> _FRAGMENTO PROPORCIONADO_:

########

Finalmente, no parece que hayan atribuido suficiente importancia a la
revolución demográfica. Si hubieran empleado el método comparativo, tal
vez habrían descubierto que una fuerte afluencia hacia las ciudades, con
sus secuelas de pobreza y miseria, se produjo también en países no
afectados por la revolución industrial, donde aparecieron miles de
mendigos en lugar de trabajadores mal pagados. En igualdad de presión
demográfica, ¿habrían sido mejores las condiciones sin el desarrollo
capitalista? La respuesta está implícita en las condiciones de los
países superpoblados y subdesarrollados1. Pero los errores metodológicos de este tipo son insuficientes frente a los errores de fondo.

########

> _ENUNCIADO DEL EJERCICIO_:
Indica si cada afirmación coincide con el fragmento sobre la revolución demográfica. Responde sí o no y cita entre comillas las palabras del fragmento que lo deciden. (a) En países no afectados por la revolución industrial aparecieron mendigos en lugar de trabajadores mal pagados. (b) Los errores metodológicos pesan más que los errores de fondo. (c) Los autores criticados emplearon el método comparativo. Responde basándote únicamente en el fragmento.

> _MATERIAL PROPORCIONADO_:
########

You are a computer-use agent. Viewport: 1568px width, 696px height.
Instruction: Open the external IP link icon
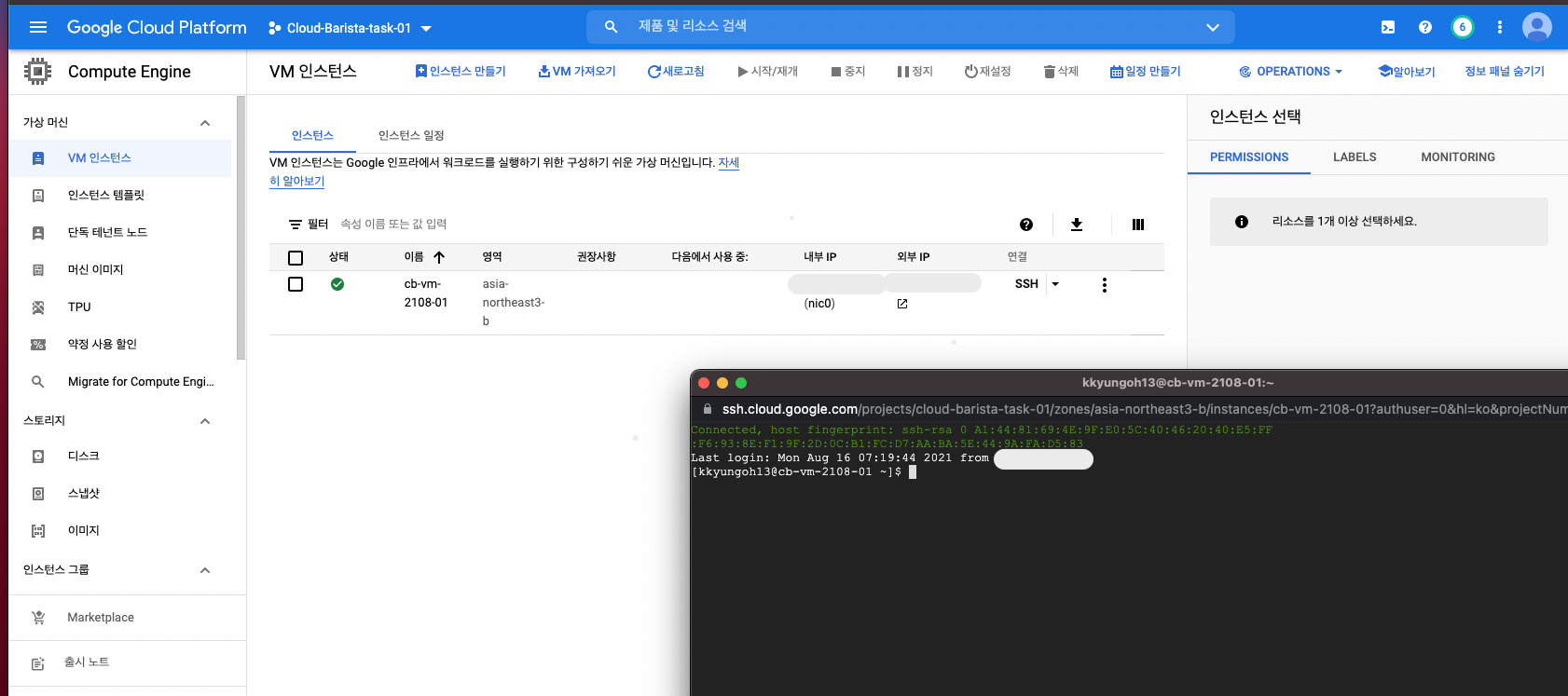pyautogui.click(x=902, y=304)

########

> _RESPUESTA ESCRITA_:
(a) Sí: "donde aparecieron miles de mendigos en lugar de trabajadores mal pagados".
(b) No: "los errores metodológicos de este tipo son insuficientes frente a los errores de fondo".
(c) No: "Si hubieran empleado el método comparativo".